Will Primož Roglič crack?
Witch such a large gap over all of his GC rivals, the only way Primož Roglič (Jumbo-Visma) will lose the red jersey before Madrid is if he suffers a sudden, drastic reversal in form and/or fortune.
The Slovenian has a comfortable advantage of 2-48 over his nearest challenger Alejandro Valverde (Movistar) in second, and a further 3-42 and 3-59 over Tadej Pogačar (UAE Emirates) and Miguel Ángel López (Astana) respectively.
However, Roglič won’t be counting his chickens just yet. It was only four months ago that he let a similarly large lead slip at the Giro d’Italia, where he weakened during the race’s second half to finish third overall despite having been prematurely declared the likely winner of that race.
This time he only has two more mountain stages to negotiate, so in all likelihood Roglič will be crowned champion some Sunday – but it will be a nervous few days before then.
The battle for the podium
Behind Roglič, things are a lot tighter on GC, with a mere 71 seconds separating Valverde, Pogačar and López.
Three doesn’t go into two, so – barring a disaster for Roglič – one of these riders will be left disappointed in their hunt for a podium finish.
Up until stage 16 Valverde had appeared most comfortable, but the way he was dropped on the final climb that day evoked memories of previous late collapses in Grand Tours, most recently at last year’s Vuelta when he was jettisoned off the podium on the penultimate day of the race. Although he limited his losses to just 23 seconds, it could be a sign that his form is deteriorating.
Pogačar and López will be battling for the white jersey for best young rider as well as a spot on the podium. Pogačar’s form has been on the ascendency, but – riding his first ever Grand Tour – he is entering uncharted territory. By contrast, López has been more inconsistent in the mountains, but does have the experience of having finished on the podium at two previous Grand Tours.
Two final mountain stages
Just two mountain stages remain in this Vuelta a España, but both are fearsome enough to have a significant impact on the race even at this late stage.
Neither end with the kind of steep summit finishes that characterised the major GC stages of the first and second week, but the sheer volume of climbing during each make the potential time losses and gains even greater.
Thursday’s stage 18 features four successive category one climbs, with barely a valley between them for the riders to recover. Sure, a 25km descent to the finish takes the edge off, but what comes before it is difficult enough to have already caused fatal time gaps.
After that, there’s still six summits still to conquer on Sunday’s penultimate stage of the race.

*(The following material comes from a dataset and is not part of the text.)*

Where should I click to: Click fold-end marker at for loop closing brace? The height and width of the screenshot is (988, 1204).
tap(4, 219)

Although lacking a standout climb, the sheer relentlessness of the undulating terrain will make this a tricky stage to negotiate, and require anyone defending a place on GC to be especially attentive.
More chances for the sprints
The sprinters have had a tough time of it so far at the Vuelta, having to endure mountain stage after mountain stage only to be offered three chances of a bunch sprint – one of which was disrupted by a huge crash.

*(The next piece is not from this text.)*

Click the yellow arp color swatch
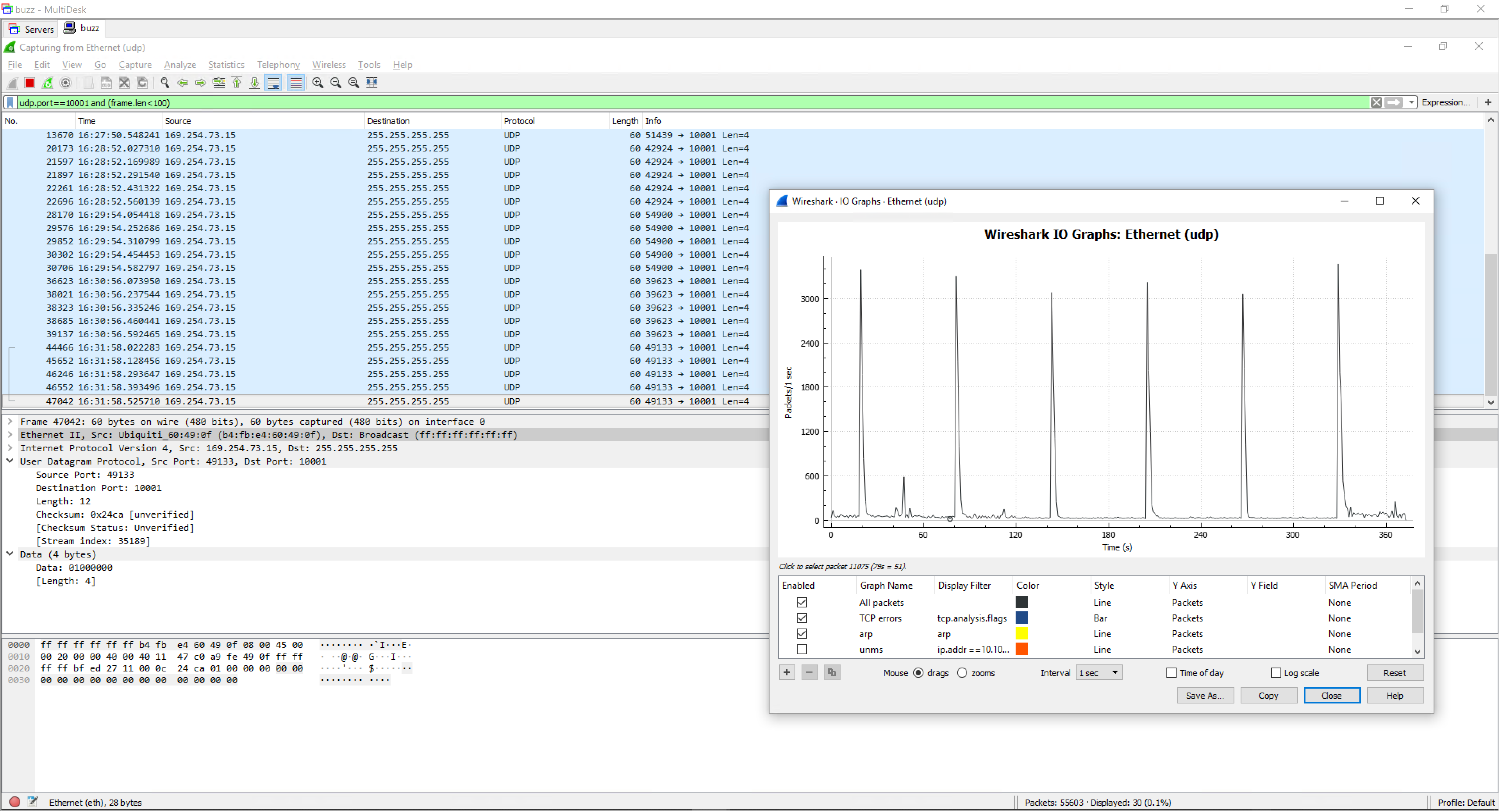Viewport: 1500px width, 812px height. pos(1021,634)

But, as the saying goes, good things come to those who wait. Unusually for a final week of a Grand Tour, there are still three days that look likely to end in bunch finishes – stages 17, 19, and the finale in Madrid.
That’s good news for Irish national champion Sam Bennett (Bora-Hansgrohe), who has been pick of the bunch so far with two stage wins, and will fancy his chances of matching and perhaps even surpassing his Grand Tour personal best of a three stage haul picked up at last year’s Giro d’Italia.
He faces competition from stage 4 winner Fabio Jakobsen (Deceuninck-Quick-Step) and, if he can rediscover his best form, Fernando Gaviria (UAE Team Emirates), but not Luka Mezgec (Mitchelton-Scott) who had to abandon due to the aforementioned stage 14 crash.
There is a chance that the breakaway will succeed on at least one of these days, given the fatigue that sets in around this time of a Grand Tour. But the fact that there’s only one categorised climb in total across all three stages means that things are surely in the sprinters’ favour.
La Madrid Challenge
Coinciding with the final weekend of the Vuelta will be the fifth edition of the women’s Ceratizit Madrid Challenge.
Now sponsored by Ceratizit, the event will take place over two days, the first being a 9.3km individual time trial held in Boadi lla del Monte, and the second the familiar circuit race around Madrid.
With the latter likely to culminate in a bunch sprint, the first stage will be crucial in deciding the overall winner of the race – and is the first individual time trial to feature in the event.
The full line-up is yet to be announced, but all the top teams will be present from Boels-Dolmans and Trek-Segafredo to Mitchelton-Scott and Ale-Cipollini, while Lucinda Brand (Sunweb) will lead the line for Sunweb.